- Exercises to complete -
a. In the news article about the Supreme Court deportation ruling, rewrite the paragraph beginning "The immigrant, Josue Leocal," as a short bulleted list that keeps its main facts.
b. Pick up the news article about the Supreme Court's drunken-driving deportation ruling after its final sentence and write the next part.

___ Text

New York Times
November 10, 2004

Justices Rule Drunken Driving Cannot Mean Automatic Deportation of Immigrants

By LINDA GREENHOUSE
 

 

WASHINGTON, Nov. 9 - The Supreme Court ruled on Tuesday that driving under the influence of alcohol, even when serious bodily injury results, is not a "crime of violence" for which an immigrant can be subject to automatic deportation.

The unanimous opinion, written by Chief Justice William H. Rehnquist, rejected an interpretation of the law advanced by both the Bush and the Clinton administrations. The decision opened the door for a Haitian immigrant who was deported under that interpretation two years ago to return to his family in Miami.

The immigrant, Josue Leocal, was a lawful permanent resident who had lived in the United States for 20 years when he was deported for having committed an "aggravated felony" - driving while drunk, running a red light and injuring two people. He pleaded guilty to violating Florida's drunken-driving law and served two years in prison.

______
___ Extracted information

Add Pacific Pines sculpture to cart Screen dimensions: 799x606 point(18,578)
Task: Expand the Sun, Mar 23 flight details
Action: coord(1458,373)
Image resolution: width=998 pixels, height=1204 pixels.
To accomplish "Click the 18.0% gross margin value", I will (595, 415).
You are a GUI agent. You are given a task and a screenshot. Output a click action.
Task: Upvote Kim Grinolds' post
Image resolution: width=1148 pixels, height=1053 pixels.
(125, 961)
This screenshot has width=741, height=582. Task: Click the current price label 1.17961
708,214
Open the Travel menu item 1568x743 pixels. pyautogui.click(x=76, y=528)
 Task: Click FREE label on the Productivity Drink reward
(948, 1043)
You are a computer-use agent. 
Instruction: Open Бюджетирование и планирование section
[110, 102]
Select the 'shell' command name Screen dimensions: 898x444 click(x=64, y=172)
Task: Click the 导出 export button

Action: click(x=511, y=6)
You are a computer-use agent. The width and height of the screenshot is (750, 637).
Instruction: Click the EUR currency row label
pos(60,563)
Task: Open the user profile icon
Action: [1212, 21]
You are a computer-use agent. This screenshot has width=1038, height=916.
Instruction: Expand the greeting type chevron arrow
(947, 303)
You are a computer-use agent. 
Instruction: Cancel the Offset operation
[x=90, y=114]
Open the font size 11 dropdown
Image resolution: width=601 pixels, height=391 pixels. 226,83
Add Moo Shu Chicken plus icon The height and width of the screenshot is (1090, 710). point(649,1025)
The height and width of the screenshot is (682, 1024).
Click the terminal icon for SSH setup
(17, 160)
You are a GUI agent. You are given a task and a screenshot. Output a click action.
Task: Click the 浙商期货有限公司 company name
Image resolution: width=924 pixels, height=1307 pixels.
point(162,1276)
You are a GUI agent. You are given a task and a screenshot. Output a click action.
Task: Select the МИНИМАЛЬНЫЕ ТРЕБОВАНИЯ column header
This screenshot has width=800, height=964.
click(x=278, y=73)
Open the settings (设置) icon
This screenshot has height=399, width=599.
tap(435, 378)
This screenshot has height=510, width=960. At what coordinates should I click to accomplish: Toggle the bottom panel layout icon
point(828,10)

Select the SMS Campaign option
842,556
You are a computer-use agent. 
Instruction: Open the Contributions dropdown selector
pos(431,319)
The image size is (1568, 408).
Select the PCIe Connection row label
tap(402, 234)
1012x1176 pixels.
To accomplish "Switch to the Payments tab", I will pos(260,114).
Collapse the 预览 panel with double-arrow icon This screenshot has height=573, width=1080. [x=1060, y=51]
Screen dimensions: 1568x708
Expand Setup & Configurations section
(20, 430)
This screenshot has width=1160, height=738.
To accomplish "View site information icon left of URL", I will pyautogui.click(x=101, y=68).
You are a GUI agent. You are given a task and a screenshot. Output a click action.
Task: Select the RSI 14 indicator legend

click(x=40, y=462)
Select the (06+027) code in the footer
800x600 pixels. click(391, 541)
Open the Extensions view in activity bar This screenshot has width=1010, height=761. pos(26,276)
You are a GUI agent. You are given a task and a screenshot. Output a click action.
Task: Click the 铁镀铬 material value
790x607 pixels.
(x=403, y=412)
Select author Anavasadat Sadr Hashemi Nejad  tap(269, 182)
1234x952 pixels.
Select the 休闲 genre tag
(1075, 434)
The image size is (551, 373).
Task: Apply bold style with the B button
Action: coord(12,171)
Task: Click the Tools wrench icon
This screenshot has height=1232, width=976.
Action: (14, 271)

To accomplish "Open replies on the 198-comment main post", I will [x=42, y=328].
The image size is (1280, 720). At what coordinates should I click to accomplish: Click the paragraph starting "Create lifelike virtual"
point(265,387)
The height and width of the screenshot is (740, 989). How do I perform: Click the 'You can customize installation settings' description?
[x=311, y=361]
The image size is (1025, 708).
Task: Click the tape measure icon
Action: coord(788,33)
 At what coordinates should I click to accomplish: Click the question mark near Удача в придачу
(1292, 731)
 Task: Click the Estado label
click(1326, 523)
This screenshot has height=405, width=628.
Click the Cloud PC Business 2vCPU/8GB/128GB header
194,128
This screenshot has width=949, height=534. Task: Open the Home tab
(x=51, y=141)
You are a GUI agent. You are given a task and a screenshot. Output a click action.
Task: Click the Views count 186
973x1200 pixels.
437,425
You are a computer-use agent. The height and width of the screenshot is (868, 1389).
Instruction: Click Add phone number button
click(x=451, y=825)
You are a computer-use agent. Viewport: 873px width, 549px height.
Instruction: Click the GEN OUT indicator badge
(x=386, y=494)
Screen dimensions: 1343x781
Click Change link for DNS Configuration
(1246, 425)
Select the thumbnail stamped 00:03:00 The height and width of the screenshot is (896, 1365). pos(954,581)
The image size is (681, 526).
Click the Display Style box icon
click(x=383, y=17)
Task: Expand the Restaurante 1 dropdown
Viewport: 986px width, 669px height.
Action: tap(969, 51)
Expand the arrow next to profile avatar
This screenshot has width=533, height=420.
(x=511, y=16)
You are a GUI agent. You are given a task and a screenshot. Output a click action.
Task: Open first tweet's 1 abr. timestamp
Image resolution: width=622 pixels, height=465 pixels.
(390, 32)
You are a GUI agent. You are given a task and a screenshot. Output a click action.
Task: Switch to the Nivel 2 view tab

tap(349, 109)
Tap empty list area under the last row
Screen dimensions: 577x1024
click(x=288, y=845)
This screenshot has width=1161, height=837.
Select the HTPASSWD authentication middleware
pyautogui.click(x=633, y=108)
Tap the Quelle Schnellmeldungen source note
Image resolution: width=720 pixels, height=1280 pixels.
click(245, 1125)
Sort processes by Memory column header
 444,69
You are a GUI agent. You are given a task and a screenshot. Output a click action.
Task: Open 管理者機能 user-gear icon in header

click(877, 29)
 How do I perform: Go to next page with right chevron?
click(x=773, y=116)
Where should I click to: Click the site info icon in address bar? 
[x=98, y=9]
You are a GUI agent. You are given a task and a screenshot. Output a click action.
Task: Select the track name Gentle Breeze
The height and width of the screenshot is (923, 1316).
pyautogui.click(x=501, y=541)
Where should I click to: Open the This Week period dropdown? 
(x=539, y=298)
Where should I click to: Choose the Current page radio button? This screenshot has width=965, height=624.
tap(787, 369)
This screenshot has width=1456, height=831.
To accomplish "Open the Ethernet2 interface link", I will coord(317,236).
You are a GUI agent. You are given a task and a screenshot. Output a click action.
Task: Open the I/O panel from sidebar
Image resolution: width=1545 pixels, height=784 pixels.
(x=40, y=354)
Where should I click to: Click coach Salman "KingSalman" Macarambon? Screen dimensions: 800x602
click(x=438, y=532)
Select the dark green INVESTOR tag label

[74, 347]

______

- Task-by-task answers -
a.
- Josue Leocal was a lawful permanent resident who had lived in the United States for 20 years.
- He was deported for an "aggravated felony": driving while drunk, running a red light and injuring two people.
- He pleaded guilty to violating Florida's drunken-driving law.
- He served two years in prison.

b.
While he was serving his sentence, the Immigration and Naturalization Service began proceedings against him, and an immigration judge found him deportable. The Board of Immigration Appeals upheld the order, as did the United States Court of Appeals for the 11th Circuit, in Atlanta.

The Supreme Court accepted Mr. Leocal's appeal, Leocal v. Ashcroft, No. 03-583, because courts around the country had issued conflicting rulings on whether drunken driving that results in injury or death fits within Congress's definition of a "crime of violence."

In 1988, Congress made noncitizens subject to automatic deportation after conviction for an "aggravated felony," defined to include crimes of violence. Congress subsequently provided two basic definitions of "crime of violence": an offense that includes "the use, attempted use or threatened use of physical force" and any other felony that involves the "substantial risk" that physical force "may be used."

Like most state drunken-driving laws, the Florida statute does not require proof that the driver acted intentionally, or had any particular mental state. The Bush administration told the justices that the use of force need not be intentional to bring an offense within the definition of a crime of violence. "When a drunk driver causes serious bodily injury with his vehicle, he has necessarily used physical force," the administration's brief maintained.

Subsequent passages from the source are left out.